A template to begin from is provided in the GitHub repository. It contains all the bits required:

  • A plugin project must compile against the BDelpoy API JAR. This can be found either in the GitHub packages Maven repository, or on the releases page as plain JAR.
  • A plugin must extend io.bdeploy.api.plugin.v1.Plugin class. It may override methods to provide its resources to BDeploy.
  • A plugin must specify some important MANIFEST.MF headers which help the BDeploy plugin system with identifying plugins:
    • BDeploy-Plugin: This header should contain the fully qualified class name of the class extending the io.bdeploy.api.plugin.v1.Plugin class.
    • BDeploy-PluginName: A human readable name for the plugin helping administrators identifying the plugin.
    • BDeploy-PluginVersion: A version string, helping administrators identifying the plugins version.
  • A plugin can contain JAX-RS resource for the backend
  • A plugin can contain ES6 JavaScript modules which provide custom editor UI for the user. In theory, you can use whatever you like, as long as it has a single JavaScript entrypoint file which can be loaded from the UI (e.g. Stencil WebComponents have been tested - you still need to provide the single entrypoint class though).
    • The ES6 module must contain a default exported class, so BDeploy can instantiate the plugin withough knowing its class names.

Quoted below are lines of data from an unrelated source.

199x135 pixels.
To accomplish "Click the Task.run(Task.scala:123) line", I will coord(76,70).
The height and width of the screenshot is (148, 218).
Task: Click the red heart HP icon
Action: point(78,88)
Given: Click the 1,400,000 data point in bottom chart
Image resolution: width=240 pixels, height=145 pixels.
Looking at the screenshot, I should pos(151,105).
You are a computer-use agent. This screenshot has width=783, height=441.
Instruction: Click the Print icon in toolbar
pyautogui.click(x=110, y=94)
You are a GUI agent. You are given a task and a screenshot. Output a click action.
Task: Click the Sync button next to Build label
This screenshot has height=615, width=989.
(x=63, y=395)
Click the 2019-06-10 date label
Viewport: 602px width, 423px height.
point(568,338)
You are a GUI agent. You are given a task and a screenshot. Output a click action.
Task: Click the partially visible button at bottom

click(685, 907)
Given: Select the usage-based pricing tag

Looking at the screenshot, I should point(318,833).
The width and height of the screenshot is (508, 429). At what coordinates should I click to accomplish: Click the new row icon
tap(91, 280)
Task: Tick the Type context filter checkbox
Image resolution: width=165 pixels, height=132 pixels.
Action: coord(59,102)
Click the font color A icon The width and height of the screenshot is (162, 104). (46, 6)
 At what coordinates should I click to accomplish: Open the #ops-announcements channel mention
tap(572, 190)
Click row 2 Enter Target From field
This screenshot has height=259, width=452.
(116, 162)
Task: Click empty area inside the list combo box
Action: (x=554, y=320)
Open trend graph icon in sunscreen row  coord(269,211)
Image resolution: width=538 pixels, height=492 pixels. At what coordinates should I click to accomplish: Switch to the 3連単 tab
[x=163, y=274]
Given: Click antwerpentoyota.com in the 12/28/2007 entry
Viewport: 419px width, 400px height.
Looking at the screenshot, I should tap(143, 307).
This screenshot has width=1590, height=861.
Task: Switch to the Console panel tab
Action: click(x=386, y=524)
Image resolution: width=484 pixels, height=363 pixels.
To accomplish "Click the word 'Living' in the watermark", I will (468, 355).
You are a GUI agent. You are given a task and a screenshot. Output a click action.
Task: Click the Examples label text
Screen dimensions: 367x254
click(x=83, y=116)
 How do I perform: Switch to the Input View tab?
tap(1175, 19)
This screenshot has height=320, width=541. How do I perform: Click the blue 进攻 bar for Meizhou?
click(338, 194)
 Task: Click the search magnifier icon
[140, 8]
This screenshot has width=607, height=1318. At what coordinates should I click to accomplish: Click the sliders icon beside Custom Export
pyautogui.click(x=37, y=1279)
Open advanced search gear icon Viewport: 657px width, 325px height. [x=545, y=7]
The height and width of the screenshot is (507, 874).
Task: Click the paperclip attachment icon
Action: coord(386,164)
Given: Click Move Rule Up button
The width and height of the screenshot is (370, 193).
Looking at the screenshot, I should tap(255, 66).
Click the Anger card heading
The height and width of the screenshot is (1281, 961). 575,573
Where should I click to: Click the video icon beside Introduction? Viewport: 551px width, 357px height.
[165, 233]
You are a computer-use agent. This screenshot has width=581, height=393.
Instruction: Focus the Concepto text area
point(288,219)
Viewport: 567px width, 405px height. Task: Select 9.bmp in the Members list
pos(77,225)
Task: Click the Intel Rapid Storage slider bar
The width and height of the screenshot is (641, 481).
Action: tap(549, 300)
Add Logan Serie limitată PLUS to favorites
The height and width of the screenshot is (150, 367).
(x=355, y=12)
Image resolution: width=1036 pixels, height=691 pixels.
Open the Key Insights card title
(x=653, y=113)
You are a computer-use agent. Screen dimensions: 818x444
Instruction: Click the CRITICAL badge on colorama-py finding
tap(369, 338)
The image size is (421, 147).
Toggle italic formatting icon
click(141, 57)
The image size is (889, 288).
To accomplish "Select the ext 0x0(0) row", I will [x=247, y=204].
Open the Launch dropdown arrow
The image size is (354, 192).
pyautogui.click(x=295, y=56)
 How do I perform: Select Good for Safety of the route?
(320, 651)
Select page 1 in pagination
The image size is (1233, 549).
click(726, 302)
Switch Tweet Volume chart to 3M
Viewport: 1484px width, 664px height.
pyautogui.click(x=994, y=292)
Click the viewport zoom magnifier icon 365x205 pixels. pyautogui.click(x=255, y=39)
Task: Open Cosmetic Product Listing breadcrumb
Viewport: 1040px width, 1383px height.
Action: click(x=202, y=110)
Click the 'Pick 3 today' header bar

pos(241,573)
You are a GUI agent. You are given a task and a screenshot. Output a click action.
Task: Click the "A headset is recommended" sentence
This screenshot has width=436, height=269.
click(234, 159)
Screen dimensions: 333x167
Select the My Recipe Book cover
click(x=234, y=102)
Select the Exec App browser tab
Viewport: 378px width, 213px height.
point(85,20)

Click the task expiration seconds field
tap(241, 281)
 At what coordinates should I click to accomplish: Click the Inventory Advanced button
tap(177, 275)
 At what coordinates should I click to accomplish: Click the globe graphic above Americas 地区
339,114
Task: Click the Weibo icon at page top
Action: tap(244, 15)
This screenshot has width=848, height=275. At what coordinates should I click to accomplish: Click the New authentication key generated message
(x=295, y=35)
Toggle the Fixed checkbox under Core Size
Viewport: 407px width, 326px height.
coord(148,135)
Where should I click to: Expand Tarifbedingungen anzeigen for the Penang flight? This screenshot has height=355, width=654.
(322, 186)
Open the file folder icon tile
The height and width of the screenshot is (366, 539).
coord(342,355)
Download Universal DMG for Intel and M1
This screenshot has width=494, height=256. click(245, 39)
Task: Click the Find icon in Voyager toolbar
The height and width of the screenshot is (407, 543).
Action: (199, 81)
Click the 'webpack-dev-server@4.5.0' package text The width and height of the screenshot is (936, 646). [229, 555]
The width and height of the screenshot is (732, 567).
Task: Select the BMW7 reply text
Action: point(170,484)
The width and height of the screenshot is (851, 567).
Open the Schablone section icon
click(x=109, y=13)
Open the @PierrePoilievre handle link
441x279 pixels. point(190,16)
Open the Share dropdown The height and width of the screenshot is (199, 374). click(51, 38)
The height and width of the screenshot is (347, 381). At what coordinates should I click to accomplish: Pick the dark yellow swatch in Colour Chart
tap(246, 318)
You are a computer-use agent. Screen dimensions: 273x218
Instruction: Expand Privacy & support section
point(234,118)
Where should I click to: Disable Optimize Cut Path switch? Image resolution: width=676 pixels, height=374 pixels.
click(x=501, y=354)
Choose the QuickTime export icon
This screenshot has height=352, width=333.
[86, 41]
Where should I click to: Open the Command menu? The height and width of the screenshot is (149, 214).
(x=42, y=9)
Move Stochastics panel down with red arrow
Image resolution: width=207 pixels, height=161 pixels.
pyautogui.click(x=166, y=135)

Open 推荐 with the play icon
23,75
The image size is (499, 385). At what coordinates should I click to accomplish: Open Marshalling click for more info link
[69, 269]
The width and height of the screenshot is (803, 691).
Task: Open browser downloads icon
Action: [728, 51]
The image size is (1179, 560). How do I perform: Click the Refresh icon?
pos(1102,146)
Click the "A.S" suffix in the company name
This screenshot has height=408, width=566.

# The JavaScript Plugin API

The Java API is pretty straight forward, and can be seen immediately when looking at the io.bdeploy.api.plugin.v1.Plugin class. It is a little bit different for the JavaScript API, as there are no interfaces you can look at. Internally, BDeploy uses TypeScript and thus it has an interface definition.

# The Custom Editor API

The interface for a custom editor looks like this:

export interface EditorPlugin {
  new(api: Api); <1>
  bind(onRead: () => string, onUpdate: (value: string) => void, onValidStateChange: (valid: boolean) => void): HTMLElement; <2>
}

A custom editor definiton in the plugins main class points to an ES6 module, whos default class must implement this interface.

  1. The constructor accepts an API object, which can be used to interface with the JAX-RS resources of the plugin.
  2. The bind method receives callbacks for communication with the configuration web UI, and returns an HTMLElement which has to be created by the plugin.

# The API Object

The API Object is passed to the plugins constructor. It allows communication with the plugins backend, without the need for the plugin to know where exactly this API is hosted on the server.

export interface Api {
  get(path: string, params?: {[key: string]: string}): Promise<any>; <1>
  put(path: string, body: any, params?: {[key: string]: string}): Promise<any>;
  post(path: string, body: any, params?: {[key: string]: string}): Promise<any>;
  delete(path: string, params?: {[key: string]: string}): Promise<any>;
  getResourceUrl(): string; <2>
}
  1. The get, put, post and delete methods can be used to issue according requests to the plugins JAX-RS resources.
  2. The resource URL can be used to load static resources. The URL will be the base URL where static and JAX-RS resources are registered.